平成23年入学 (既修)/ 平成25年修了
京都大学法学部 卒

弁護士の
仕事の魅力

私は今、弁護士2年目で、大阪の法律事務所で働いています。仕事の内容は幅広く、例えば、企業からの相談、地方公共団体からの相談、医療訴訟、刑事事件の弁護人など様々です。企業からの相談の中には、新聞に載るような案件もありますし、6月の株主総会のシーズンには、総会のリハーサルの指導をしたり、総会の本番でも事務局席で働きます。企業の偉い役員の方々の前でアドバイスをするというような経験を28歳の若造でもできるというのは、弁護士ならではの魅力だと思います。

京大
ロースクール
の魅力

私が京大ロースクールに入った一番大きな理由は、教授陣の顔ぶれの豪華さです。弁護士になってからも、当時のノートを見直したり、先生方の教科書もよく参照させていただくのですが、そういう各分野を代表する先生方から直接授業を受けられるのは貴重な経験です。また、実務家教員の授業も非常に充実していて、大阪や東京の大規模事務所の超有名な弁護士の先生方から、例えばM&A、事業再生やファイナンスといった最先端の分野の様子を学んだり、また飲み会などでざっくばらんな話も聞くことができ、将来の進路を考える上でも非常に参考になります。

京大ロースクールでは、授業の予習復習を続けていれば、自然と基礎的な力がつき、それがそのまま司法試験につながります。授業は、先生が学生に質問し、学生がそれに答えるという双方向形式ですので、入念な予習が必要です。その過程で一度問題を自分でよく考える時間があり、さらに授業でもいろんな視点から質問が飛んできますので、その場でそれに対応するのに非常に頭を使います。テスト前には復習として、学生5人くらいで勉強会もやり、そこでも頭を使う。同じ事例について、最低でも3回ぐらいはそうやって頭を使ってよく考えるので、考える力がすごくつきます。司法試験、とくに論文試験に必要な力が、授業の予習復習でほとんど身につく。他の大学だと予備校に行く人も多いようですが、京大ではほとんどおらず、それでも高い合格率を保っています。授業を頑張れば、結果もついてくるのです。

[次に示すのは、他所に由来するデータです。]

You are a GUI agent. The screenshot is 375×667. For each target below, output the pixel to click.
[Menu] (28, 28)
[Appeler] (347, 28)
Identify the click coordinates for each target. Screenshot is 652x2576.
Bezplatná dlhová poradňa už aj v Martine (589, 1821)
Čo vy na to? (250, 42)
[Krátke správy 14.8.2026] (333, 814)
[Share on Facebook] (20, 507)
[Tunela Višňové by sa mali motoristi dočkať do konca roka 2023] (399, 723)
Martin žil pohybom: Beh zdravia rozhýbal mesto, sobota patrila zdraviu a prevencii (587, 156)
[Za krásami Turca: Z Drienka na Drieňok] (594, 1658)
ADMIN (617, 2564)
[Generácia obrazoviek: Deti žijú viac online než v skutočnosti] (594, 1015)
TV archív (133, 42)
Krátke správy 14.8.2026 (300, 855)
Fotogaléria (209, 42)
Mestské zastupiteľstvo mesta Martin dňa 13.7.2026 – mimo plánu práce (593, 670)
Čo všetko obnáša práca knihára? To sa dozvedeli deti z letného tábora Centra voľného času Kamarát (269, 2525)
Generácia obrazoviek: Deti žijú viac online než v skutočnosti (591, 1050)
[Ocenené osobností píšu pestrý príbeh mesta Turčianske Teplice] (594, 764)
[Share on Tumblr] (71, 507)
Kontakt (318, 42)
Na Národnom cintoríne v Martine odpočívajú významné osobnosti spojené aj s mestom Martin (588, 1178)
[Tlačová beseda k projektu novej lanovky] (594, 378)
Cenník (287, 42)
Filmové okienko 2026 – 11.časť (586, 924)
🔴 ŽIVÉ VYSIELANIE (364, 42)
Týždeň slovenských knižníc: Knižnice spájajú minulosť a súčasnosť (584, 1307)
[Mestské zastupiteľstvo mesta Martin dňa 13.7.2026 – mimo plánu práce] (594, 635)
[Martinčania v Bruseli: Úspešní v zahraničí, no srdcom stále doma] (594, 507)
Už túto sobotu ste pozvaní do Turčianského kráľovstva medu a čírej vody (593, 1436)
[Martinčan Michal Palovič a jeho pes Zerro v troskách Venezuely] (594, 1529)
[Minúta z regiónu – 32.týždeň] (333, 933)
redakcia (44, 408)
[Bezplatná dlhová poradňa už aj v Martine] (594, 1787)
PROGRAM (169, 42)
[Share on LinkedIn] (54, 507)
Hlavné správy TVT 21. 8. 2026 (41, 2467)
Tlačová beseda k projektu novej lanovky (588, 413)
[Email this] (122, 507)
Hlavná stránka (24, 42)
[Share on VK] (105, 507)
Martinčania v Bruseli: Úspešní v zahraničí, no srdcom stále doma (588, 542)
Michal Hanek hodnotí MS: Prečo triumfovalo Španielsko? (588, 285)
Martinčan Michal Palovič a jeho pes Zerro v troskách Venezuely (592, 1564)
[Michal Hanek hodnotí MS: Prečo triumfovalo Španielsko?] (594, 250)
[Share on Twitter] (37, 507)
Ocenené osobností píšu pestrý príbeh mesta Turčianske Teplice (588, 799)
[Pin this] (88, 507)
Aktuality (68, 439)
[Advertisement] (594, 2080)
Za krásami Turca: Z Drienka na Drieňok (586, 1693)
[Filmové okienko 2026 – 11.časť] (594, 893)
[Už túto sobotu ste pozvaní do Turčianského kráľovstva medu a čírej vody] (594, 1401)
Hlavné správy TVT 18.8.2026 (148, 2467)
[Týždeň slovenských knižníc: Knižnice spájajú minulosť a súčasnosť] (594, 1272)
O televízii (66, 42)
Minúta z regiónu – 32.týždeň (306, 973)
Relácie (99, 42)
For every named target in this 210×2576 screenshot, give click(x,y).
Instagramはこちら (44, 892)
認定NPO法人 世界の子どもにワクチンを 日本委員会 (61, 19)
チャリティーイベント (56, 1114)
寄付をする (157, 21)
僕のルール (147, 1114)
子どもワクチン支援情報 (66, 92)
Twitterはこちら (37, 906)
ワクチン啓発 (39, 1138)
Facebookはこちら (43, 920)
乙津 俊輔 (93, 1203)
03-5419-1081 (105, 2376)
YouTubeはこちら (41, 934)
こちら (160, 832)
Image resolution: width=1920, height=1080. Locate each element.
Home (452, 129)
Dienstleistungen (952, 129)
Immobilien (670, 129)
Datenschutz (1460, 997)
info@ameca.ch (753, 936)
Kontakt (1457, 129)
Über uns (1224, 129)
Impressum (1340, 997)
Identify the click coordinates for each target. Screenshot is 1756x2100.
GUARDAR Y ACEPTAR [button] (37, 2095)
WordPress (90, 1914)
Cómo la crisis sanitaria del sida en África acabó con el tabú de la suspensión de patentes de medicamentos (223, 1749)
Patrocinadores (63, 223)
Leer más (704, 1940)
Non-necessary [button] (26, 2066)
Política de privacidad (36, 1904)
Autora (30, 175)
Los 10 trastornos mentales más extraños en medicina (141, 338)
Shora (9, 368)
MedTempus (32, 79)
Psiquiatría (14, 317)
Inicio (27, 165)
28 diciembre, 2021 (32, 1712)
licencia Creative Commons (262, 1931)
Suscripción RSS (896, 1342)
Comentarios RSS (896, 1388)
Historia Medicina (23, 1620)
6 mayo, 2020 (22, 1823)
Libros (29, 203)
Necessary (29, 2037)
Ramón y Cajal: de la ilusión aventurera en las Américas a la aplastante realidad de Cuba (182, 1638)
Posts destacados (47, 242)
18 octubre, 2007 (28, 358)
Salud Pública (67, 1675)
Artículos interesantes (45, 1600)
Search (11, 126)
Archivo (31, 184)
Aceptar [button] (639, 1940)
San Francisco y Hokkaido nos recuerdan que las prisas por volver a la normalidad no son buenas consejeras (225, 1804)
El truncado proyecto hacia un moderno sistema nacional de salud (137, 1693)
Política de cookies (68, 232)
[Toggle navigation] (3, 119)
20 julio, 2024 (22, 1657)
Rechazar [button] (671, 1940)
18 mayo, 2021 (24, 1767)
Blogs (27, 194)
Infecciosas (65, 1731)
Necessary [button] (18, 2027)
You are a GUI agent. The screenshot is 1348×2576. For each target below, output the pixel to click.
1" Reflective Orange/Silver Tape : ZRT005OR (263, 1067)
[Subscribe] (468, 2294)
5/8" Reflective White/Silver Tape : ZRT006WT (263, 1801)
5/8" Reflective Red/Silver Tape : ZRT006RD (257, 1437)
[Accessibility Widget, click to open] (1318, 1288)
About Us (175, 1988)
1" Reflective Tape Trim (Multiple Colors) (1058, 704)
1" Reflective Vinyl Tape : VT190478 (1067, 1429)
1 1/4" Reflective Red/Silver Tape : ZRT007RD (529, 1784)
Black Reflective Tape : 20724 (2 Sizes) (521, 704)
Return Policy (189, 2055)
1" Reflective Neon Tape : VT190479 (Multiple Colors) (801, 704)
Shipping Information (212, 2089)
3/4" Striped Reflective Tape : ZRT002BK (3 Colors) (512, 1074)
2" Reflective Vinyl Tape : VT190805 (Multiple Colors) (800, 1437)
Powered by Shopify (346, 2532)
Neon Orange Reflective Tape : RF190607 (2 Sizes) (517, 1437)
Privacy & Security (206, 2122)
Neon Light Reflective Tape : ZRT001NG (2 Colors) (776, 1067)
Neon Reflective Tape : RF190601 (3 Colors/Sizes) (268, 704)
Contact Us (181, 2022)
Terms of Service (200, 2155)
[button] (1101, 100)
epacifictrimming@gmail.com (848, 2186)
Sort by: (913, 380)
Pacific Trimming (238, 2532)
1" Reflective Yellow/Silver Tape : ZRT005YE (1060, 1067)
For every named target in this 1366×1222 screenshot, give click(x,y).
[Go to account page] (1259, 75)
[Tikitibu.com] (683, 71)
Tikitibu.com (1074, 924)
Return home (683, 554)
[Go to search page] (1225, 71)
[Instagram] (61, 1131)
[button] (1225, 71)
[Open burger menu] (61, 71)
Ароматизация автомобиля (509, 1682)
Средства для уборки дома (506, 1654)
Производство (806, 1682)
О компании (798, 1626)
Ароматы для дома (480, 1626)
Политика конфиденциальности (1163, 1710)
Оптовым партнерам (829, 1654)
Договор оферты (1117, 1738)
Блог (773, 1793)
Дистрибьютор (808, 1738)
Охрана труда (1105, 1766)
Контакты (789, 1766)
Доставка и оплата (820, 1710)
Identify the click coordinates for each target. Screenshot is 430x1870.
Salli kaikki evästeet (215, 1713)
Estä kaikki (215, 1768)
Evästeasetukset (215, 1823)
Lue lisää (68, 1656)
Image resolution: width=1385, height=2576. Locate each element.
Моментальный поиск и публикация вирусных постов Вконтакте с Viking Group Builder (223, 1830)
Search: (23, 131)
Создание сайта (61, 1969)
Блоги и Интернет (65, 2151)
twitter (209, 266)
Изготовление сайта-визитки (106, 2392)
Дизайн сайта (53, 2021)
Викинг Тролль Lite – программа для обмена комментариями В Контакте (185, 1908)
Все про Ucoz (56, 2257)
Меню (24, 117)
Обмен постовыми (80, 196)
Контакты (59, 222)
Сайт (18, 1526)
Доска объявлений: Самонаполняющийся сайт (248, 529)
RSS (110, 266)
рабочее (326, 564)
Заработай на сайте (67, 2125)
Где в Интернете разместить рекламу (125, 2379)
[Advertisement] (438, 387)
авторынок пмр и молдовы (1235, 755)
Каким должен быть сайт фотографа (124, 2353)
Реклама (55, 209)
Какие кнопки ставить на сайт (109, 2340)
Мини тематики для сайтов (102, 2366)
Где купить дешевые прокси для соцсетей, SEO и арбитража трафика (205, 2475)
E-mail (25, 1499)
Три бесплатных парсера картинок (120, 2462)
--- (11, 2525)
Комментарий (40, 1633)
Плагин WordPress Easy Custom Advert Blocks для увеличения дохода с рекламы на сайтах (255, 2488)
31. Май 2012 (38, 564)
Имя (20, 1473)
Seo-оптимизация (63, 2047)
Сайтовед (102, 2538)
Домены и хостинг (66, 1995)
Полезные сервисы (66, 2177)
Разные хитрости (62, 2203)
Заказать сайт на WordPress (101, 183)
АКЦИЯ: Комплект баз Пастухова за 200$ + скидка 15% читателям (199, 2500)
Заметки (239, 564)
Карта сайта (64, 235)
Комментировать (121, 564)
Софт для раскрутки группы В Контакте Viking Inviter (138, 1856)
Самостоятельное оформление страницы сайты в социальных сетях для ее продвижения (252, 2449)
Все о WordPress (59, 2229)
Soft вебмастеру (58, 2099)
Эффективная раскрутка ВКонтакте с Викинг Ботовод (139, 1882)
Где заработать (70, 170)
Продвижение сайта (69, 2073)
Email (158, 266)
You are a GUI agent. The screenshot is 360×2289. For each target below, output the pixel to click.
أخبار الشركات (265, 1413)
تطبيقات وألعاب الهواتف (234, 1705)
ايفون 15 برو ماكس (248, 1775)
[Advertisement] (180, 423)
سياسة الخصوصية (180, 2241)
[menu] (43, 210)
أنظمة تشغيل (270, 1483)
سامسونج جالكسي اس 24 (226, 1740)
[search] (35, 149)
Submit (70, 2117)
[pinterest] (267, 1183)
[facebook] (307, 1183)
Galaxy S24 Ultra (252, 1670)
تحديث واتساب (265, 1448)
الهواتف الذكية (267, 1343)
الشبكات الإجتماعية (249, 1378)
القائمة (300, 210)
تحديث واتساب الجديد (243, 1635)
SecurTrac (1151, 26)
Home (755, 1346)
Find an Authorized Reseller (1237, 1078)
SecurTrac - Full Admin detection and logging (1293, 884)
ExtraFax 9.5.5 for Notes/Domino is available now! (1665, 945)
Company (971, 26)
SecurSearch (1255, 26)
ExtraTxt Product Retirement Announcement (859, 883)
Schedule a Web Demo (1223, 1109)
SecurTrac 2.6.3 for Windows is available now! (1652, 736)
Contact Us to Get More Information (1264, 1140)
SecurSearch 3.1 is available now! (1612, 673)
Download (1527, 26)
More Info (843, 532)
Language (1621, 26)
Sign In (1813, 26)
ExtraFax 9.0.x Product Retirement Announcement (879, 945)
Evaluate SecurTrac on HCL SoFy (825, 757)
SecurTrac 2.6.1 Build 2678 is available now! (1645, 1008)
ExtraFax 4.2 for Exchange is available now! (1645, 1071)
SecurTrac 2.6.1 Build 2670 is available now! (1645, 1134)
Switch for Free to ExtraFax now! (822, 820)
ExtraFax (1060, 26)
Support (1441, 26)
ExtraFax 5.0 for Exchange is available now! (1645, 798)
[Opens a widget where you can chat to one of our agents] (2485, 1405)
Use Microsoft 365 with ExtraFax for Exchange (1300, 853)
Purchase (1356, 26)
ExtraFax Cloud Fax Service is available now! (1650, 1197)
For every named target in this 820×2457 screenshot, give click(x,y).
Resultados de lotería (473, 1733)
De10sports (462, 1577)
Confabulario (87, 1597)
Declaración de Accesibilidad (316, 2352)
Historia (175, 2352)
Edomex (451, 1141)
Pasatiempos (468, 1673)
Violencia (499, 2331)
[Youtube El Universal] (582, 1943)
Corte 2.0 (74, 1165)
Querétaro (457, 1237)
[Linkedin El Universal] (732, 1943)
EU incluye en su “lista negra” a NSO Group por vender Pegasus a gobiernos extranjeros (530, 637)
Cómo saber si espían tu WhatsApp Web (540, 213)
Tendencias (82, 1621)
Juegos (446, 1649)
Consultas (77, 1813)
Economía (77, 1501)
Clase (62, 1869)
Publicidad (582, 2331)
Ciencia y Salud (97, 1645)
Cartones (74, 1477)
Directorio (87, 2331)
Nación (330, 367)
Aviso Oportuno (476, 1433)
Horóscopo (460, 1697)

そういった勉強は大変ですけれども、すごく楽しいところもあります。ロースクールでは1学年3クラスに分かれ、必修の授業は基本的にクラス単位で受けます。50人くらいの人数ですので、高校のクラスを少し大きくした感じです。そしてその全員が、同じ目的を持って勉強していく仲間ですので、一体感があってとても仲よくなれます。クラス飲み会やフットサル大会などのイベントもあります。そうした仲間とのつながりは修了後も続き、私もいまだにロースクール時代の友人と定期的に飲みに行って情報交換したりしています。ここにくる学生は優秀な方が多いので、レベルの高い議論ができ、互いに高め合っていけます。一緒に勉強すれば刺激にもなり、一生つき合っていける仲間になると思います。